Deux géants, l'un mythique Beethoven pour nous submerger, nous immerger dans la musique symphonique
Pour entrée en matière de cette soirée magnétique, les ondes et turbulences d'une symphonie si connue qu'on la murmure lors de son exécution! Pas de surprises ici, sinon celle de redécouvrir un chef d'oeuvre, colporteur de bonnes nouvelles, de félicité, exécutée par un orchestre prestigieux et galvanisé par son chef, maître en ces lieux et dompteur de cathédrales gigantesques édifices musicaux

Après l'entracte, au PMC de Strasbourg, berceau de l'Orchestre, le "Totentanz" de Thomas Ades de 1971.
Un monument à redécouvrir.Un univers impardonnable pour évoquer cette fresque, tapisserie de la Marienkirche de Lübeck.Sons détonants au démarrage, percussions en renfort pour épouser la voix du ténor, celle de la mort y dialogue avec celle de la mezzo soprano, celle de l'humaine condition.Terreurs du passé ici évoquées pour cette frise qui frôle le tableau gigantesque de l'humanité en proie avec la camarde menaçante!Des sonorités cinglantes, abrupte, brutales, une batterie de foire pour effrayer, des tambours menaçants pour apeurer...Des cavalcades de sons, en dégradé et descentes vertigineuses martèlent de leur rythme, l'espace, en débandades éloquentes.
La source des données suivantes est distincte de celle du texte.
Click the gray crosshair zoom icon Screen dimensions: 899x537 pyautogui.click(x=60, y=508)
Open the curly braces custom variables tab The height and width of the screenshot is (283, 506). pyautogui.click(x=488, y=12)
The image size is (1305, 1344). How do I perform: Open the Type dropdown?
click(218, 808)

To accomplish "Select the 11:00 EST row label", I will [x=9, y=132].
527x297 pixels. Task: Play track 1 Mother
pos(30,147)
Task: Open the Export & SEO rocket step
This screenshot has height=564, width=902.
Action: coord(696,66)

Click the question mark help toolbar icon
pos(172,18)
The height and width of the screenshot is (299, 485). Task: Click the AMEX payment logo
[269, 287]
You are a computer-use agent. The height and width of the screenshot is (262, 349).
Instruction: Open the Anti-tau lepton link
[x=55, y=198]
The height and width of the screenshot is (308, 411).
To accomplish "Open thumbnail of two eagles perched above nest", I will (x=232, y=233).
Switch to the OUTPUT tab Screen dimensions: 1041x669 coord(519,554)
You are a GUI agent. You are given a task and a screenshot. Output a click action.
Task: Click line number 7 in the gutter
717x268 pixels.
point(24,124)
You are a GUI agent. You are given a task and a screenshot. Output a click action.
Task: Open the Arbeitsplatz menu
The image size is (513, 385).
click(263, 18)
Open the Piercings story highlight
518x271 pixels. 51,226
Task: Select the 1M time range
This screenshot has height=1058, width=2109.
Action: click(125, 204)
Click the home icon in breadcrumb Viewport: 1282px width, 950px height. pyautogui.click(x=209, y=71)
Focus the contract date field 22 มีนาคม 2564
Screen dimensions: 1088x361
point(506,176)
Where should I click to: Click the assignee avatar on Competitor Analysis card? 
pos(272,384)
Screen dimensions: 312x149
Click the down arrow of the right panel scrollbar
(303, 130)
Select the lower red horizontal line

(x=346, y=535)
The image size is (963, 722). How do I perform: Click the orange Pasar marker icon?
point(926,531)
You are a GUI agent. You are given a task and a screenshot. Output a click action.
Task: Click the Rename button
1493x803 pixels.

On va vers les abîmes, les abysses de l'existence dans un environnement dramatique, pathétique.La mezzo soprano navigue dans les graves, et surpasse ce grand ensemble vrombissant, puissant: les percussions de bois, une sorte de fanfare  se profilent.Très dansant, tout ceci!Un beau dialogue entre les solistes chanteurs, langage de vie et d'espoir parmi cette satanique et endiablée chevauchée de la mort Farandole et redoute, défilé d'images et d’icônes singulières pour évoquer en musique la menace de notre disparition collective de ce monde tourmenté de péchés. Les percussions grandiloquentes forment d'incroyables tumultes, un chaos démesuré, foudroyant, quelques ravages ou tsunamis s'y dessinent: cris de douleur des violons, vrombissement des cordes alors que les deux voix devisent, ordonnent ou pardonnent.La harpe douce et apaisante en contrepoint, épouse les cordes dans un dernier soupir...Une ode majestueuse, grandiose, Danse de Mort qui s'éteint dans les murmures macabres, susurrés "Tanzen" jusqu'à l’affaissement, l'effacement et la disparition des sons.Irréversible destin, entraînant dans les tréfonds de l'âme des basses et graves des contrebasses, complices de cette achèvement de l'oeuvre. Sidérante, médusante, paralysante!
Ce soir là, on ressort du concert où l'on est "rentré sans frapper", frappé et heurté par tant de majesté.